▸ **Your objective**
All lines containing the string "Task" must be copied from the entries.
____ Record extracts
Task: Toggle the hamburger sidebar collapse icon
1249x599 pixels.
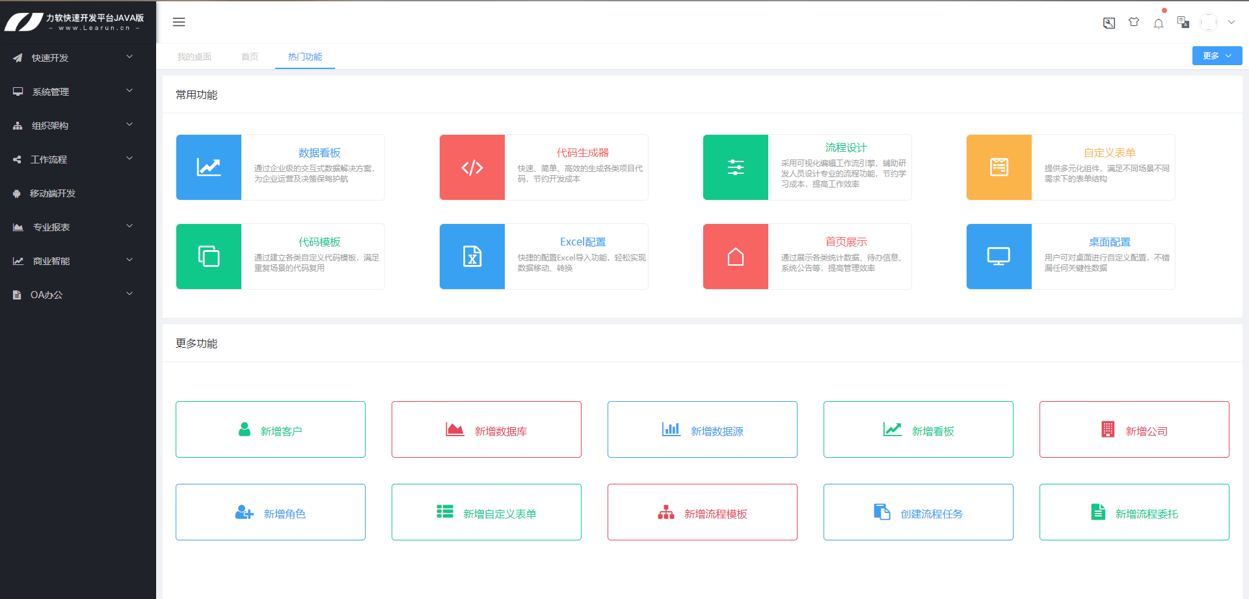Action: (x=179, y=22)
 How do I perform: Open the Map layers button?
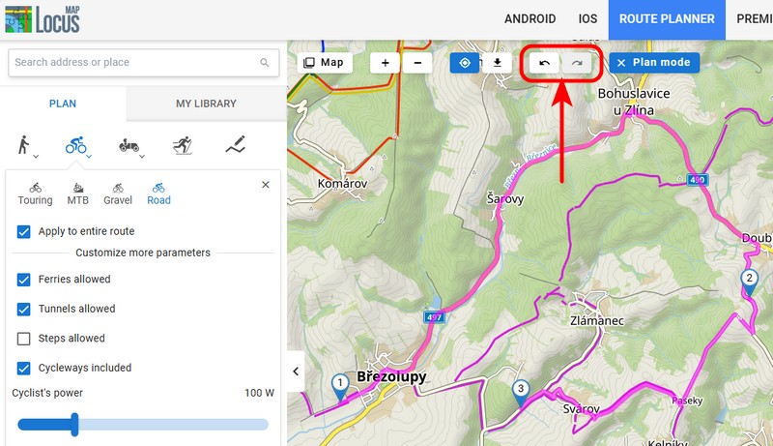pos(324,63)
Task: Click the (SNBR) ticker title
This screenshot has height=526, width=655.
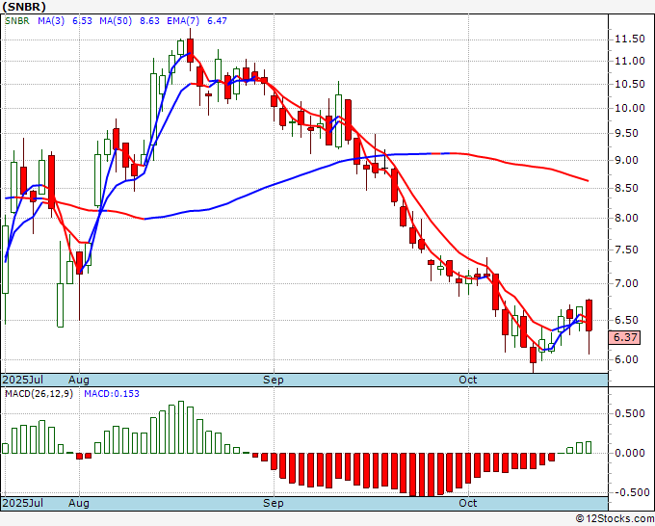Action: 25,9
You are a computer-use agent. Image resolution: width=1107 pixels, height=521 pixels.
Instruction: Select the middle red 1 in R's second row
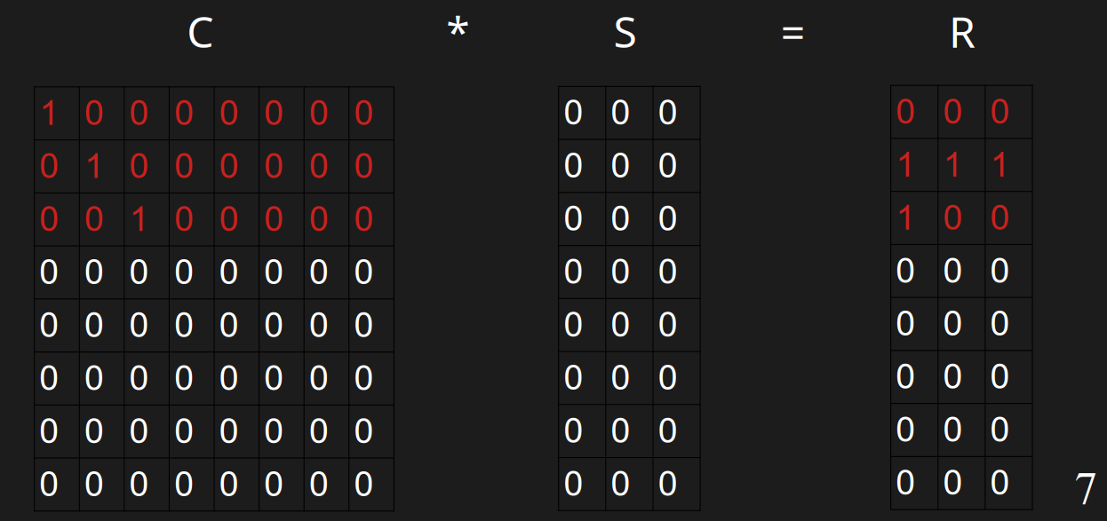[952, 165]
________
____ Record extracts
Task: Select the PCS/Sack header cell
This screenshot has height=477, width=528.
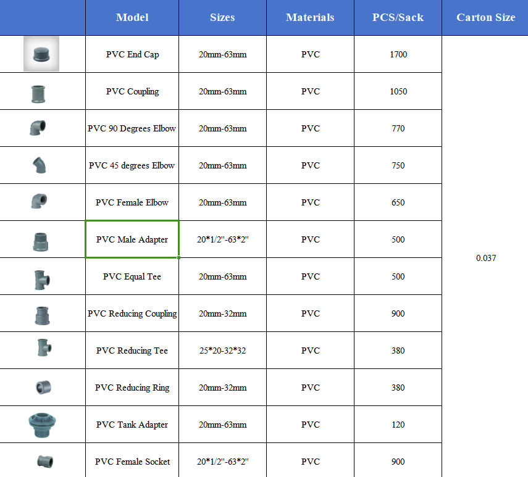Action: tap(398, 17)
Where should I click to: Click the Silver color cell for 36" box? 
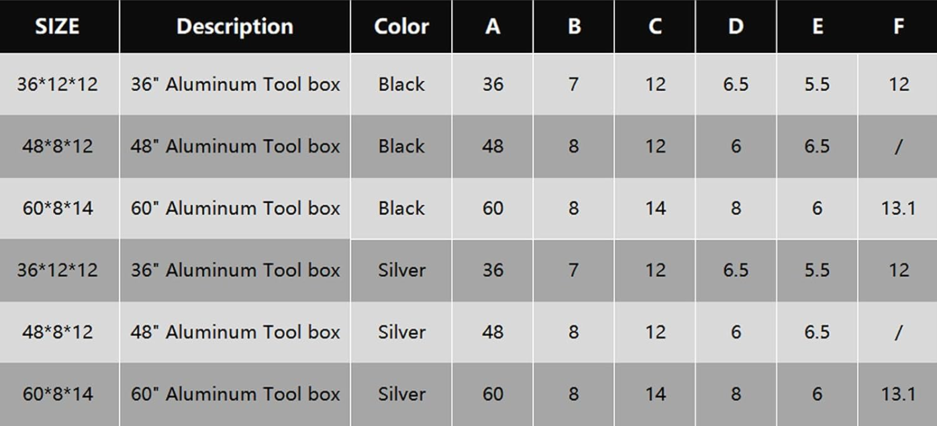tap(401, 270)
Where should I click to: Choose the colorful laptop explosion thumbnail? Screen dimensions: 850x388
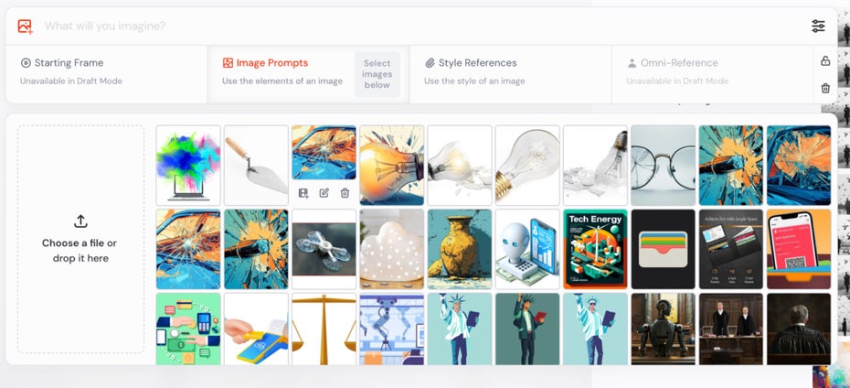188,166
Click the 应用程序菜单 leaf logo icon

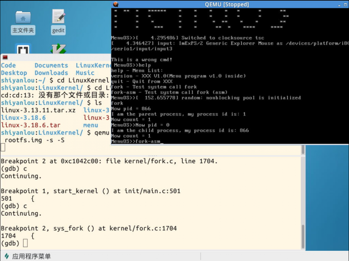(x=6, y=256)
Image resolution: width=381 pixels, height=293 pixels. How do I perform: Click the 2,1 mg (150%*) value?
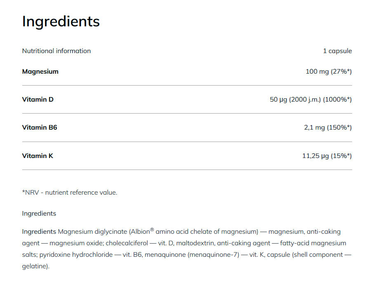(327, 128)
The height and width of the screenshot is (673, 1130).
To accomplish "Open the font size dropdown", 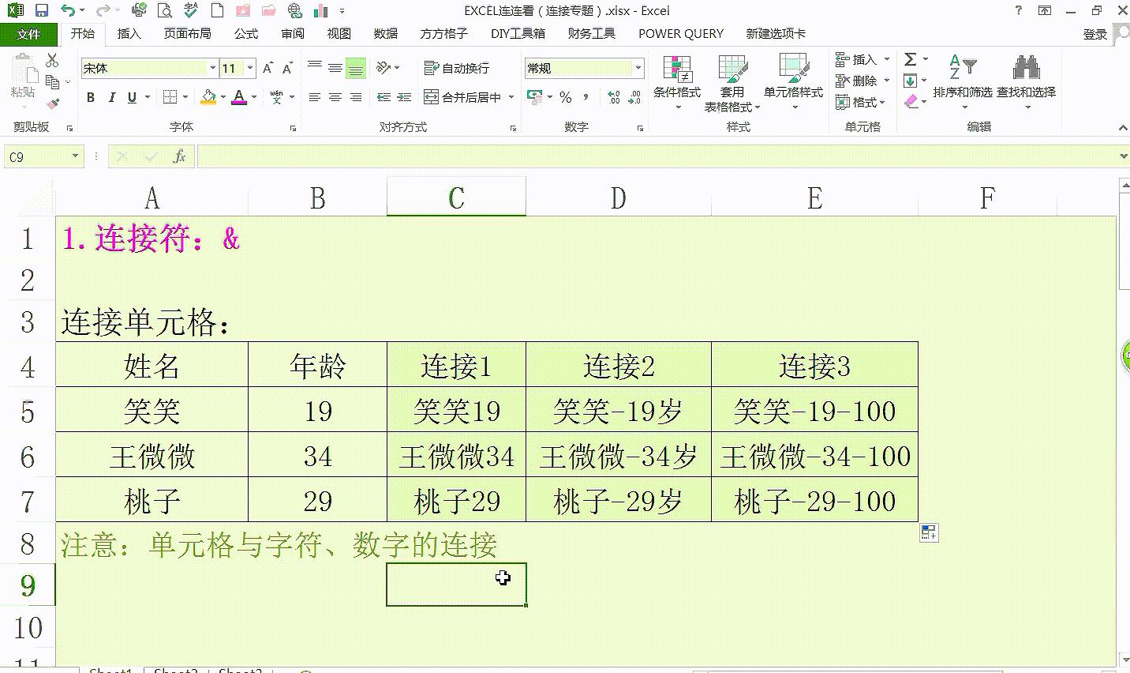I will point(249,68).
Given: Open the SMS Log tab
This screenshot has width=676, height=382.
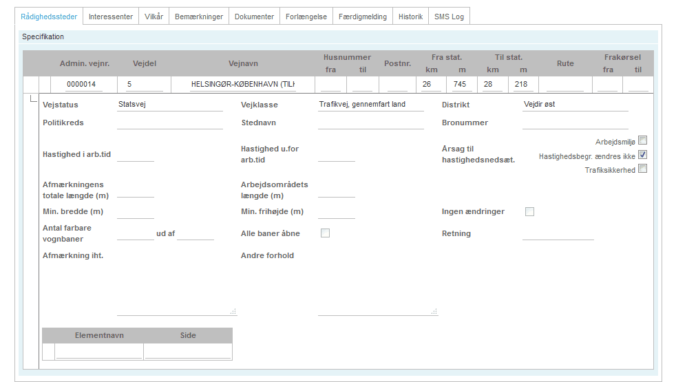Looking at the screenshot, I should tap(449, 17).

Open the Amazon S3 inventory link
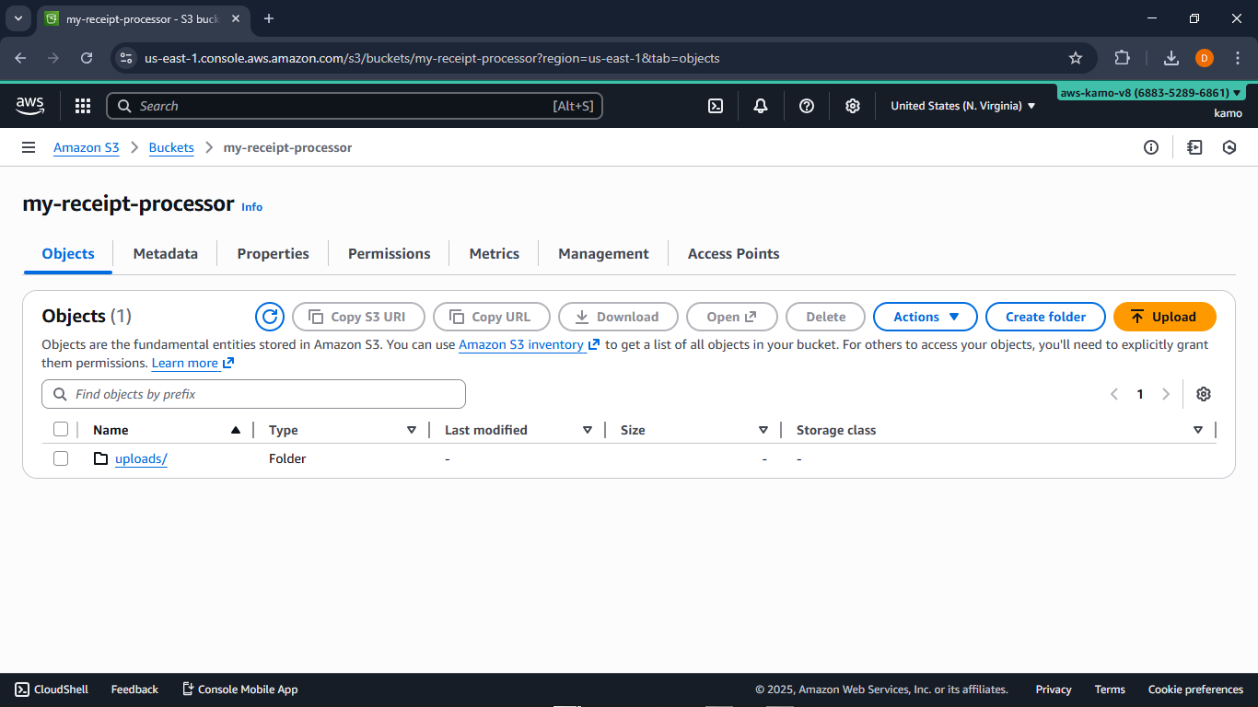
________
▸ **Exercise result**
Task: Toggle the hamburger sidebar collapse icon
Task: Click the (SNBR) ticker title
Task: Select the PCS/Sack header cell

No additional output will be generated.